Economy and Housing Market Projected to Grow in 2015

Economists at the National Association of Realtors are expecting growth in the economy and housing market leading into next year. This news comes despite an economy that has been unpredictable for the past few quarters.
Lawrence Yun, chief economist of the National Association of Realtors, gave an explanation for this prediction. “When you look at the jobs to population ratio, the current period is weaker than is was from the late 1990’s through 2007. This explains why Main Street America does not fully feel the recovery.” According to Yun, there is a pent up demand for houses coupled with expectations of job growth. These expectations are similar to those in a report released by Fitch Ratings and Oxford Analytica which examines the pattern of recover in the U.S. facing the latest major recession.

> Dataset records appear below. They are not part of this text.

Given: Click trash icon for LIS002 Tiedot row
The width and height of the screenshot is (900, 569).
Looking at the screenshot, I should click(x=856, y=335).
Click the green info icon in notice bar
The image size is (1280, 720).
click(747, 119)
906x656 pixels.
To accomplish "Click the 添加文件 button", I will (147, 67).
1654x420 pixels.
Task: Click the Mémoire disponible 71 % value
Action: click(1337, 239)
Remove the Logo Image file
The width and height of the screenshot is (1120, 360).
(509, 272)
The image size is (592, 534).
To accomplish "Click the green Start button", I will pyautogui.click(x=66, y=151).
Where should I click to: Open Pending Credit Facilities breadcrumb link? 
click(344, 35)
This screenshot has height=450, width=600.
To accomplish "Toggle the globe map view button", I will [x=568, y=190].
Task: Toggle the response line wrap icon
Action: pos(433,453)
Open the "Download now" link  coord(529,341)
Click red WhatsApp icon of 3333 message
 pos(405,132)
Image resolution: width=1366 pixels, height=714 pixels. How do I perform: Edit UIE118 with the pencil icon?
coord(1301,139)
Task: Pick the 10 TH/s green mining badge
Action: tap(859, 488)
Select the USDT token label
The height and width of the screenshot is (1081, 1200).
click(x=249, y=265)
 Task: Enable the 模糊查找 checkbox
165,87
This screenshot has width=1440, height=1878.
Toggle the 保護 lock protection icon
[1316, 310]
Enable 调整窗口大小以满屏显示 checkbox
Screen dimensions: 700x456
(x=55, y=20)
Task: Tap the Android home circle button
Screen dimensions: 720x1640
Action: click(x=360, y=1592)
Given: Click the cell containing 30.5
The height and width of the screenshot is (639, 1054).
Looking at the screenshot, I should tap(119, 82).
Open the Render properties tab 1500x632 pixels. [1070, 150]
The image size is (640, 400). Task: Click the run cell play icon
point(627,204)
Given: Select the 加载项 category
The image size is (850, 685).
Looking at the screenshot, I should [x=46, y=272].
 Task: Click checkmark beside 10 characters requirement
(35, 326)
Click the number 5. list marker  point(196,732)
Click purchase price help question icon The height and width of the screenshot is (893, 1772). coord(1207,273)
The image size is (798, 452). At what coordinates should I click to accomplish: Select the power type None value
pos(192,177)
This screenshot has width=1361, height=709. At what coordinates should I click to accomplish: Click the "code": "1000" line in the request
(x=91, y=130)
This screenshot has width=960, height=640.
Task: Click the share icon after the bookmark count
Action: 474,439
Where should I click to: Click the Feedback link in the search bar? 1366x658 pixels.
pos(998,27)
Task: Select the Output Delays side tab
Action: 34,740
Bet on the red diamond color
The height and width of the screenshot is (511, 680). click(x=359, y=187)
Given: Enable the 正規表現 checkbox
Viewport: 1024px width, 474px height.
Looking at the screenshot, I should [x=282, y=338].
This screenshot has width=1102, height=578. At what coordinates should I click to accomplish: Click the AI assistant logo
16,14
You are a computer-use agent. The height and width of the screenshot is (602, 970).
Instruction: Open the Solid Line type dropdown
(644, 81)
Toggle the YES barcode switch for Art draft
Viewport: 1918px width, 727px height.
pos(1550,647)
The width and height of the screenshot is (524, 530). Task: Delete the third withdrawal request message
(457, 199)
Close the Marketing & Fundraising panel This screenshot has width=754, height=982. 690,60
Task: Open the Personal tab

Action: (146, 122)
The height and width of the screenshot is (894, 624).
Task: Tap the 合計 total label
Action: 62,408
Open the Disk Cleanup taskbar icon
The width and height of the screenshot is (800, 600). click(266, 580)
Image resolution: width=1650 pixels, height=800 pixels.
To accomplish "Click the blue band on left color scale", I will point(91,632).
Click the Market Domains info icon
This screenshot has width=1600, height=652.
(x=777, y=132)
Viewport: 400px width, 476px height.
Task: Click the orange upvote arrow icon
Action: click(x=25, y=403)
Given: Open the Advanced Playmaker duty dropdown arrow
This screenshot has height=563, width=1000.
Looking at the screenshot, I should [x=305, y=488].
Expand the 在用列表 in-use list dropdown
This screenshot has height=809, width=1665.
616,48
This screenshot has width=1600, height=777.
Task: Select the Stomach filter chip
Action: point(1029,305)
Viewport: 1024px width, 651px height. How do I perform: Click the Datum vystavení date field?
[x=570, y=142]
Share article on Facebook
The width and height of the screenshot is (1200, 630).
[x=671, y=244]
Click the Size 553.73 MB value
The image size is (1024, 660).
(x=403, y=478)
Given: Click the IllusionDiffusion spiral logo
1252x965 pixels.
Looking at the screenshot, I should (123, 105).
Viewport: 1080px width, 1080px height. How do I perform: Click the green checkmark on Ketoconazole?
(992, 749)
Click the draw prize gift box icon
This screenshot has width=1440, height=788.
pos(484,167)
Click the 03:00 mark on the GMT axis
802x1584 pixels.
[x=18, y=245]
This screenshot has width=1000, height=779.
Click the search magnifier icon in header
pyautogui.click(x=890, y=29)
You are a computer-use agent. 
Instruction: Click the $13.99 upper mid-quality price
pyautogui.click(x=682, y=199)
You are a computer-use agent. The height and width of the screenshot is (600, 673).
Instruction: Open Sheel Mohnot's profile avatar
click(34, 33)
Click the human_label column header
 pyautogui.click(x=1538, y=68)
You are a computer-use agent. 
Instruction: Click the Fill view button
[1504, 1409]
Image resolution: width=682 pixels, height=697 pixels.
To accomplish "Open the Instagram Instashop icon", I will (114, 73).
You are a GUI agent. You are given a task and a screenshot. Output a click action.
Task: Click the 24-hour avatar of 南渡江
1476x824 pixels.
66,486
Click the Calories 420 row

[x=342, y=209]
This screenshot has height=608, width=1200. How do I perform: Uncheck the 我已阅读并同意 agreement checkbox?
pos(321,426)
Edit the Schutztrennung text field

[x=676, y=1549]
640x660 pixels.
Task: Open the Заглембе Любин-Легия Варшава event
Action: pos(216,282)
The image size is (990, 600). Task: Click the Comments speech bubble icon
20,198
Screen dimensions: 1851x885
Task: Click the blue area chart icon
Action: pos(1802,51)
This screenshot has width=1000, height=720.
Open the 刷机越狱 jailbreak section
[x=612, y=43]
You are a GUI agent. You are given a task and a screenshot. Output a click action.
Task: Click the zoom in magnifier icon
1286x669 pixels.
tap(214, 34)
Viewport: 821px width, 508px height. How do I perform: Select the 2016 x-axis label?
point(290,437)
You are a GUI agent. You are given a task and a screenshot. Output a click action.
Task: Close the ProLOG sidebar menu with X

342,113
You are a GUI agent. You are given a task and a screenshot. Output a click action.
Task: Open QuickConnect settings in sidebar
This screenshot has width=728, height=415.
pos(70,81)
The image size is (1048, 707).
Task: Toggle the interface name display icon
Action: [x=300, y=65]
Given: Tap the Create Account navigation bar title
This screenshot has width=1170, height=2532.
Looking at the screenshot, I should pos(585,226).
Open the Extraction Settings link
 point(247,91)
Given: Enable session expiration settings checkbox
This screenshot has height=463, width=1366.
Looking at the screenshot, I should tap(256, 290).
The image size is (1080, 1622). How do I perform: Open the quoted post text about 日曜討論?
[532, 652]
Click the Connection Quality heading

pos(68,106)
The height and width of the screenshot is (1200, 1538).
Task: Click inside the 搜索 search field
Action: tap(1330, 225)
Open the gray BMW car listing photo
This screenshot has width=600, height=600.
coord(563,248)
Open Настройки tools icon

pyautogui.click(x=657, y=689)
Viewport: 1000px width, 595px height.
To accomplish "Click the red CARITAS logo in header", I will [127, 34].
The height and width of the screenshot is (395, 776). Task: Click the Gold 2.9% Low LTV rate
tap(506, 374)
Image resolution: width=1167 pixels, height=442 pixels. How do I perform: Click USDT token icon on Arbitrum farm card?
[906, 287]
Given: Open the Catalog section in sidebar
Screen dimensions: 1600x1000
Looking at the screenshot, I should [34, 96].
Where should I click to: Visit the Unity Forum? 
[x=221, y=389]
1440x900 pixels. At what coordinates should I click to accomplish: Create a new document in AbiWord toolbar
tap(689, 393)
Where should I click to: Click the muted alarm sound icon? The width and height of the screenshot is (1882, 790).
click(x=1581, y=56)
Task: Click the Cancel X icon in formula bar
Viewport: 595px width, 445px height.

Despite the U.S. and GDP have fluctuated quarter to quarter following the recession Yun states that there are no fresh signs of recession for Q2 of 2014.
One major key to a growth in the housing market is job growth. To date, the U.S. has recovered nearly all of the eight million jobs lost to the recession and employment is expected to grow 1.6 percent next year followed by 1.9 percent in 2015. In addition, GDP growth is expected to grow 2.2 percent this year and 2.9 percent in 2015. Eric Belsky, managing director at the Joint Center for Housing Studies at Harvard University, cites growth in the stock market and recovery in housing as major factors driving the economy.
When looking at 2014 housing figures and comparing them to those from 2013, one must keep in mind that 2013 saw impressive gains after four years of sagging sales. According to Yun, home price growth will be more moderate this year due to new home construction. In order to balance the market, housing starts will need to reach a long term average of 1.5 million to balance the market. Sluggish recovery in housing starts is greatly affected by the fact that construction costs are rising faster than inflation. Add this to the labor shortage in the building industry and sluggish starts are understandable.
Dennis McGill, the director of research for Zelman & Associates in New York, cited the U.S. Census Data showing an average of 720,000 housing starts annually from 2010 to 2013. Optimistically, his “projections over the next five years exceed an average of 1.9 million.” He added that there is a strong tailwind to housing starts with a come-back in single family construction.